Below are some entries. Repeat exactly the lines from the one with "Home (950, 137)" through the one with "[button] (295, 863)", and only those.

#### Exercise input
********

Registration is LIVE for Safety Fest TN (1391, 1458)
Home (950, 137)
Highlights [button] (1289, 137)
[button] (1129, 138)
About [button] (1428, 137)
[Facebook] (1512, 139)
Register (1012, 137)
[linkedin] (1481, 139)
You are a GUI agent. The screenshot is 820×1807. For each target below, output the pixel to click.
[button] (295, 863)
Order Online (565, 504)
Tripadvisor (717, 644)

********

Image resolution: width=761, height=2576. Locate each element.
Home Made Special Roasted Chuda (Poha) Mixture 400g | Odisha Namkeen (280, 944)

********

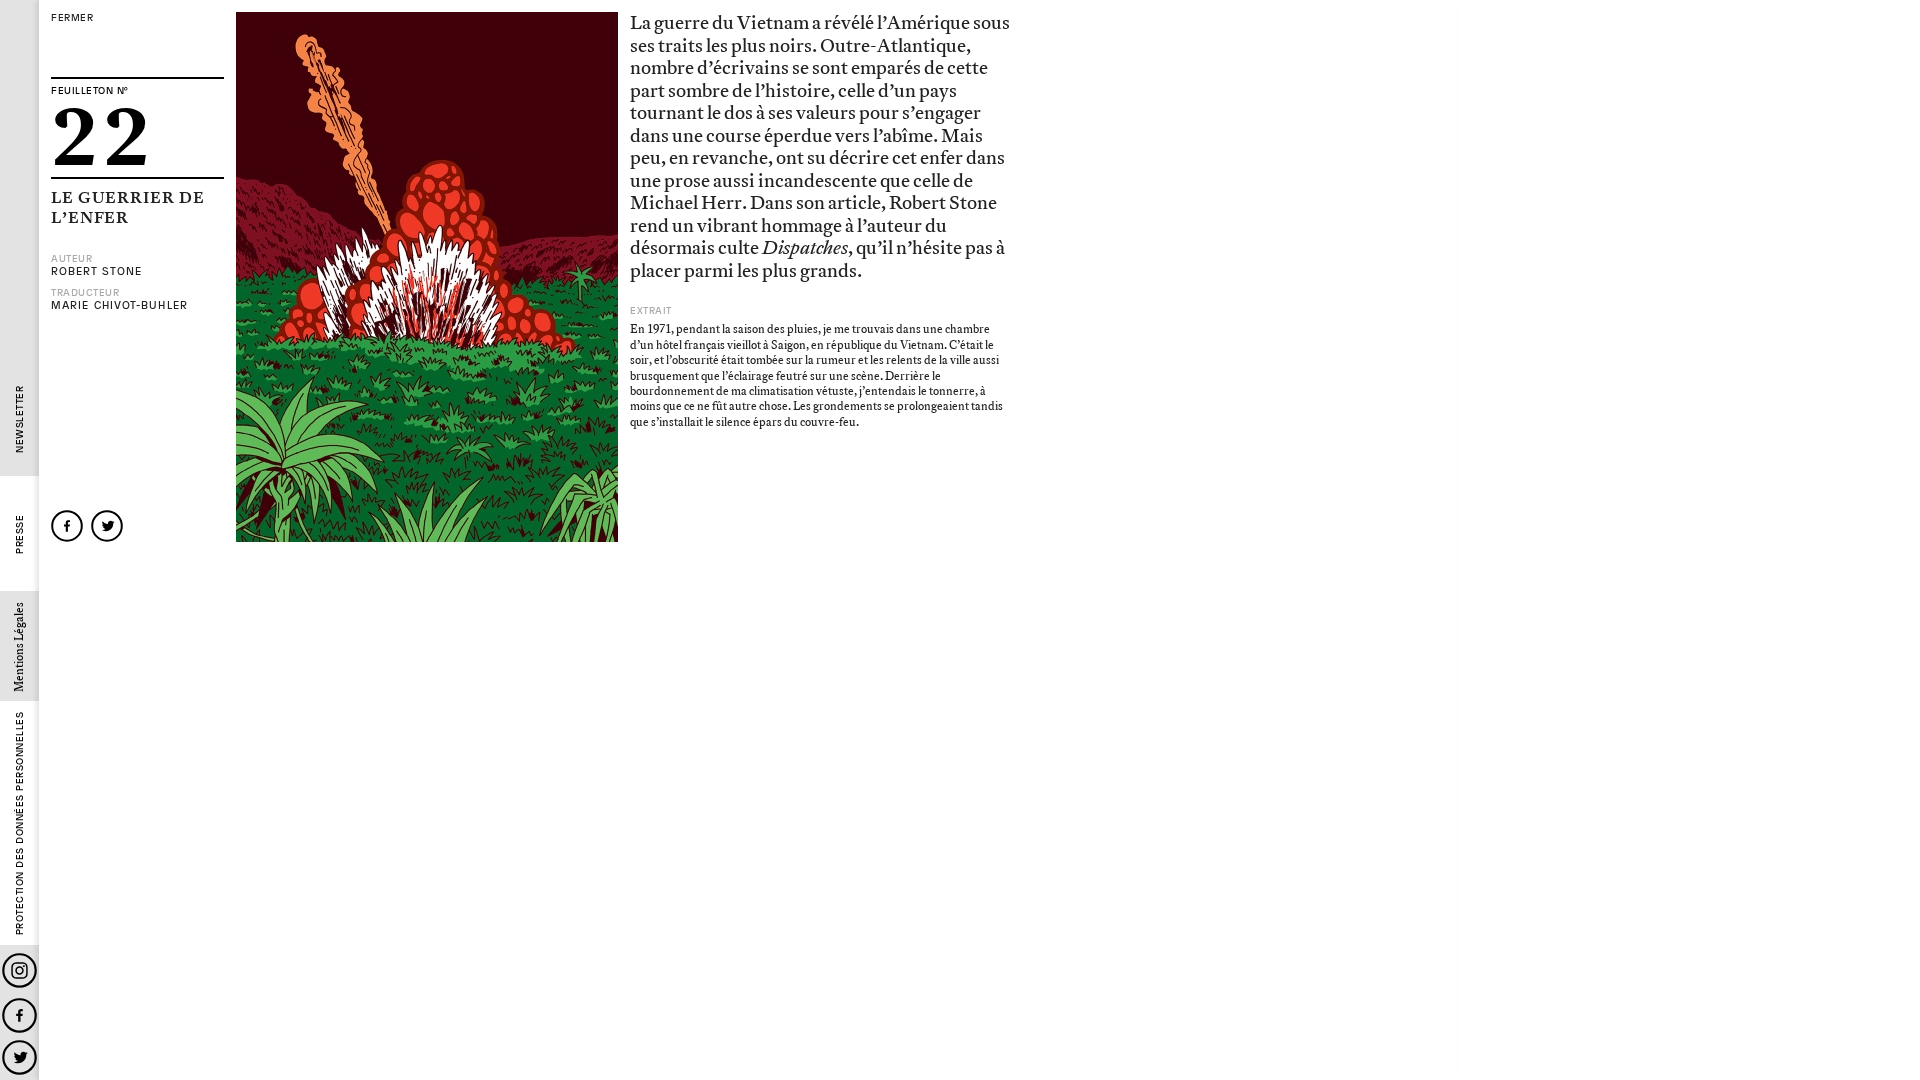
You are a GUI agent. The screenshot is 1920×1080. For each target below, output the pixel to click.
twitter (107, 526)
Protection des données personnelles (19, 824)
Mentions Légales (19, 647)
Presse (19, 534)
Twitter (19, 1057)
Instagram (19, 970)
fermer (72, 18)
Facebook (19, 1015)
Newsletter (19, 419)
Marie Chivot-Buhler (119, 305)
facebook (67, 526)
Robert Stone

********

#### Task solution
Home (950, 137)
Highlights [button] (1289, 137)
[button] (1129, 138)
About [button] (1428, 137)
[Facebook] (1512, 139)
Register (1012, 137)
[linkedin] (1481, 139)
You are a GUI agent. The screenshot is 820×1807. For each target below, output the pixel to click.
[button] (295, 863)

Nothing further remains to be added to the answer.